In recent years, many of these countries have carried out household surveys which, despite their own weaknesses, can help fill some gaps and address challenges related to age and population. A model was accordingly developed to add these sources to the administrative ones in order to get a better picture. The results of this model were reported for the first time In September 2022, and visualized in the VIEW website. Thanks to the new approach, new out-of-school rates were produced for countries such as Nigeria and Ethiopia that hadn’t had data reported for over a decade. The latest data release using this approach has estimated there are still 250 million children, adolescents and youth out of school.

What are the challenges associated with data integration?

When combining data, the methods must be understood so that that they can be accurately interpreted. Even more critically, although these models can only be estimated at a global, central level, it is important to ensure that countries participate in the process and engage with it. This is important not only to make sure they feel ownership of the results but also to help develop the capacity of national statisticians so that they can feed into the model.

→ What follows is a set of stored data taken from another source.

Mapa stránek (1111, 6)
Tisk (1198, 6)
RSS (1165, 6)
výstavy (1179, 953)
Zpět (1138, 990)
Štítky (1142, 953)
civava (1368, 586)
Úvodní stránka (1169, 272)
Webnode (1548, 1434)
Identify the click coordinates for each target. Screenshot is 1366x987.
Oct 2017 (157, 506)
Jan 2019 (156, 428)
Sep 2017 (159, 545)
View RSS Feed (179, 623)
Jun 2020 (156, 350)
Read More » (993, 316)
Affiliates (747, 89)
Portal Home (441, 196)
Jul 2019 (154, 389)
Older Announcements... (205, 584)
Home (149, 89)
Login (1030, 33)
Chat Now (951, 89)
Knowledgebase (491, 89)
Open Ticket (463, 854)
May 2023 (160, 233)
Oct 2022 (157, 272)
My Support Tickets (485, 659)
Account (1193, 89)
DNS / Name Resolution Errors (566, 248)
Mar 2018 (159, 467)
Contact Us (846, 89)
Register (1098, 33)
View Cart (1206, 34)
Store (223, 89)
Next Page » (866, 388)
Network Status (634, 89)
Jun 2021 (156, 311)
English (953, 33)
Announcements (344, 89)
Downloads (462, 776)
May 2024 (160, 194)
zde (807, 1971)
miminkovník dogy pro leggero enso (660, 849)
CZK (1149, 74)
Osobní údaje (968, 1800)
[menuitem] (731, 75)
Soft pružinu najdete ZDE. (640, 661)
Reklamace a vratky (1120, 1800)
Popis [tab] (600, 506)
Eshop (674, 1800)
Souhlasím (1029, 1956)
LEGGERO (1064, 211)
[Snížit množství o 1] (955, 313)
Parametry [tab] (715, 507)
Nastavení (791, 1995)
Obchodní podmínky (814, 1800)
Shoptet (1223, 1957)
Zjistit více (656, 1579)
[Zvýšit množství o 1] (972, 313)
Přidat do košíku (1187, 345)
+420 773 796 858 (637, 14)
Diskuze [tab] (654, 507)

As things stand, there is no systematic mechanism for countries to seek clarifications, understand the methods underpinning the estimates, contest results that contradict their own understanding of the actual situation, but also proactively contribute data sources and ideas for the development of the models.

There are also technical issues that need to be ironed out and which will also be discussed at this week’s conference, such as how female and male rates should be estimated, and how to align the estimates of the out-of-school and completion rate models.

What further developments are needed?

We need to formalize good practice for the way estimates are reported with guidelines similar to GATHER, an approach followed in health statistics.

We need to build the participation of countries in these new models. Countries should review model results in a systematic way, familiarize themselves with the rationale and implications, identify errors and seek clarifications, contribute ideas to potential areas of model development, and provide additional and up-to-date data sources. Familiarizing ministries of education and the expert community with estimate-based SDG 4 indicators as a new way of monitoring progress requires extensive communication. The suggestion is that the same approach as in health is taken in education so that the UNESCO Institute for Statistics covers the models in the workshops it is already running with countries. An inventory of surveys that will support data integration, ensuring countries are involved in the data inputs used, is also recommended.

A joint model combining the out-of-school and completion rates should be developed. The GEM Report and the UIS are currently working to develop a model that integrates the completion and out-of-school rate estimates to ensure they are consistent with each other.

New ways of integrating data should be considered to estimate other elements of SDG 4. The suggestion is that similar models could be used that draw in data, for instance on children who are over-age for their grade, those learners in non-formal education, and more.